Lets start at the beginning of a Call. The user tells the TCUP protocol API to make a call to some node, n. The originating node generates half a Channel. Normally a Channel consists of a Connection and an id but the Connection that will be used in this Call is not yet known. It will be determined when a CallEstablished is received but now must be left blank. The CallUp message is then sent out on all available Connections.
A node receiving a CallUp message pulls out the from channel id and along with the Connection on which the CallUp message was received, constructs the upstream Channel. The Call, however, is not yet established and may fail to be established via this node. The node must keep an eye on this data and if it does not get paired with an downstream Channel which results from a CallEstablished message, it must be thrown away after a suitable timeout. Note, the timeout value contained in the CallUp message is the timeout after which an idle Call is destroyed, not a timeout for how long the node should keep the half-up Call around.
After making the upstream Channel the node should decrement the hops values in the message, generate a channel id on which this node will accept the CallEstablished message and subsequent data destine for this Call, set the from channel id to this new value, and forward the message out on all interfaces except the one on which it received the message. Notice that the other fields in this message remain unchanged. The to node id, from node id and the message id are used to prune loops in the network and must not be changed by any forwarding node. The node may reduce the timeout value if it will destroy call records before the specified timeout is reached.
Finally, after some number of hops the CallUp message should reach the node specified in the to node id field. At this point the node should consume and not forward the message any more. This node then creates a Channel id on which it will receive data related to this Call and sends a CallEstablished message from the Channel id back along the channel id specified in the CallUp message.
When a node receives a CallEstablished message with a destination id in it the recieving node looks up the half-up Call that it constructed when it was forwarding the CallUp message, fills in the Connection data that was left blank, and generates another Channel id to be used on data going down stream. It replaces the channel id field in the CallEstablished message with its downstream Channel id and sends it out the Connection specified in the upstream Channel.
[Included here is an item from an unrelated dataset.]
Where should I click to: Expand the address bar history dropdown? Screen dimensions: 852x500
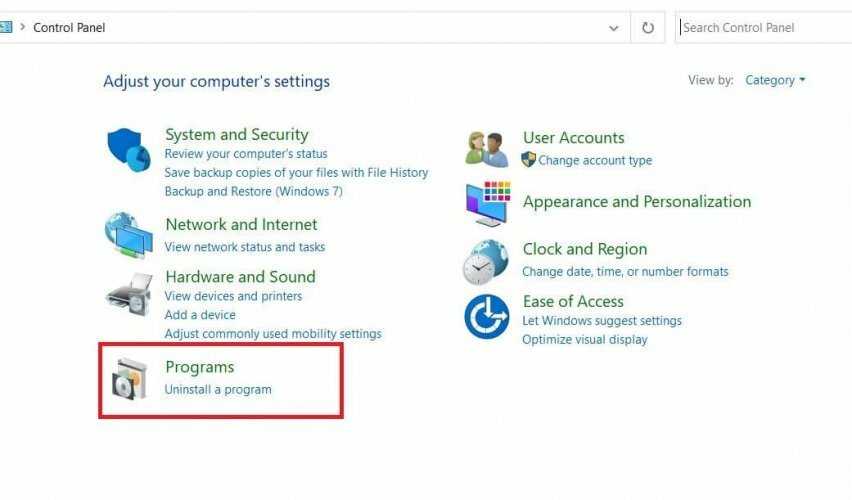[x=614, y=28]
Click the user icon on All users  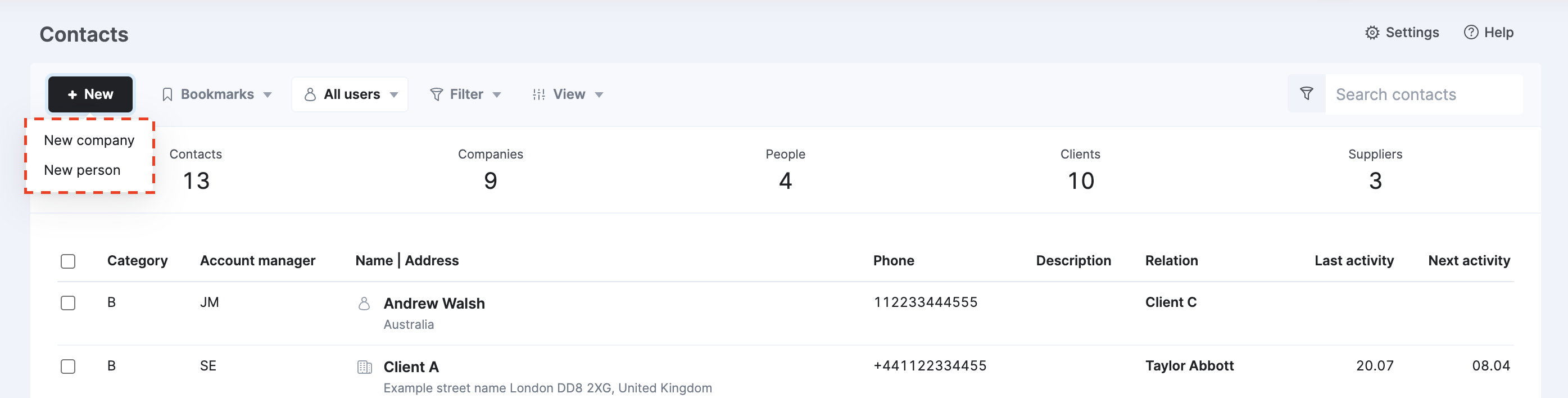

In this way the CallEstablished message crawls its way back along the path that the CallUp message took completing all the information needed at each node. Something that should be noticed are first, that ids are not generated by the node that will use them to send information but the node that receives information. If the node that sent the data was able to set the id by which it would mark all data associated with a Channel then each node must generate a unique Channel id for each Connection a CallUp message goes out on or the protocol runs the risk of having two nodes use the same id for a Channel. Secondly, the intermediate nodes do not keep the source and destination node id around. They are only concerned with mapping incoming traffic on one Connection to another id on an outgoing Connection. Notice finally that there is also no way in TCUP to repair a broken Call. If a Channel breaks for some reason, the node crashes, the link goes down, the Call is lost and must be reestablished using different nodes. This does not mean that there are not algorithms that could be applied, but this is again left to the upper layer protocols and API implementation to work on.